**PAGE EXCERPT**
● ● ● ●
As a precondition for calling a truce, the republican leadership had demanded that its prisoners be given political status and that Gerry Adams be released from Long Kesh to participate in the talks. Whitelaw agreed. The British reneging on political status four years later led to the anti-criminalisation protests in Armagh women’s prison and in the H-Blocks, and to the 1981 hunger strike.

On 26 June, the IRA ceasefire started. Talks took place in London on 7 July and although they were inconclusive, the ceasefire was to continue until it was stretched to breaking point by the actions of the British Army in Lenadoon in West Belfast on 9 July. The housing authorities had allocated Catholic refugees’ possession of empty houses at the bottom of Lenadoon which had been formerly occupied by Protestants who had left the area.
● ● ● ●
**DATA SHOWN**
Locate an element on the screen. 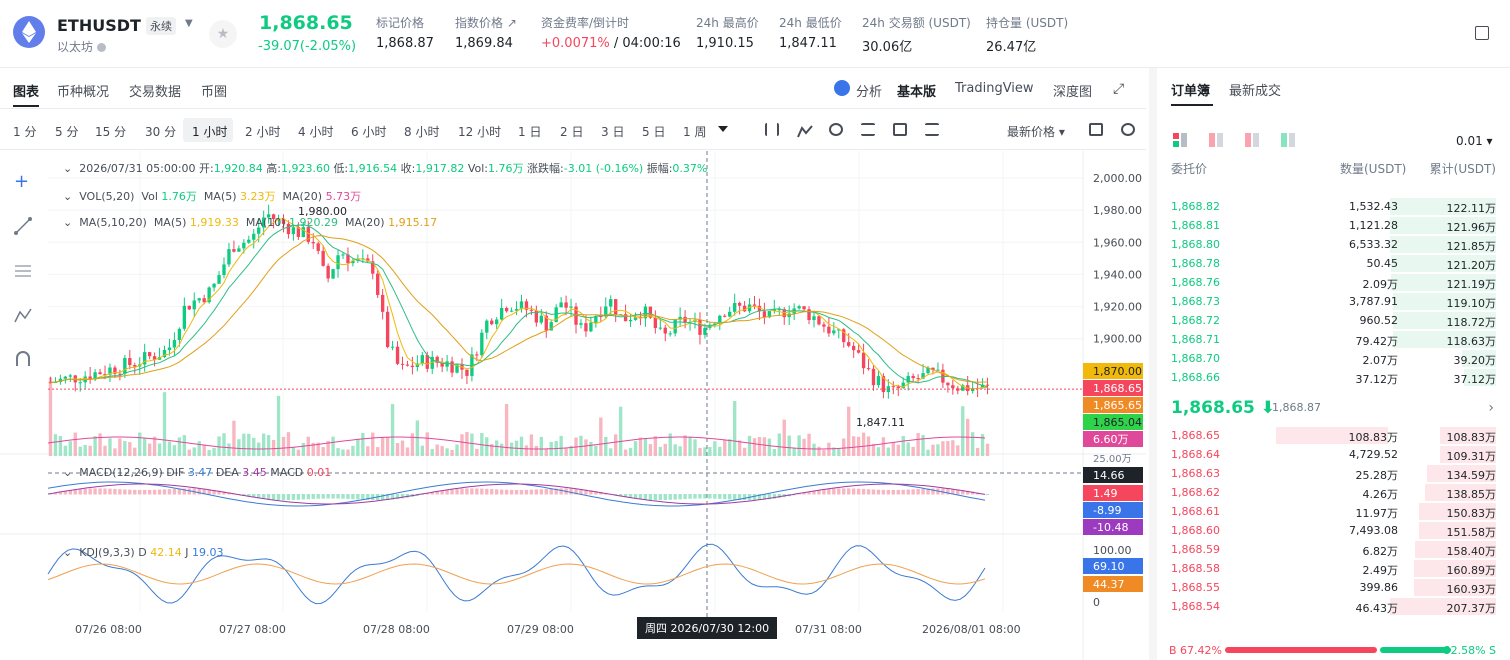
● ● ● ●
Rewrite everything in the IRA ceasefire text from "On 26 June, the" down to "left the area.", changing "ceasefire" to "truce". The listing has no part in this work.

On 26 June, the IRA truce started. Talks took place in London on 7 July and although they were inconclusive, the truce was to continue until it was stretched to breaking point by the actions of the British Army in Lenadoon in West Belfast on 9 July. The housing authorities had allocated Catholic refugees’ possession of empty houses at the bottom of Lenadoon which had been formerly occupied by Protestants who had left the area.